(Records supplied begins)
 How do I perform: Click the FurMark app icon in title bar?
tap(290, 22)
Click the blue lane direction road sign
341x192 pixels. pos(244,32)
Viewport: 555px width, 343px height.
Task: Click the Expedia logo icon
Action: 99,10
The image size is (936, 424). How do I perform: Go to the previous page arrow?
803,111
(Records supplied ends)
(Records supplied begins)
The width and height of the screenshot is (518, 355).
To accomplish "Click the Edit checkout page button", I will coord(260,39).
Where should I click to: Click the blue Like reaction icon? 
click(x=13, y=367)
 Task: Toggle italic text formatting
(Records supplied ends)
(Activity)
In the records above, find the line with "Where should I"; write out exactly that line and each one after it, stopping after the line with "Task: Toggle italic text formatting".

(Task answer)
Where should I click to: Click the blue Like reaction icon? 
click(x=13, y=367)
 Task: Toggle italic text formatting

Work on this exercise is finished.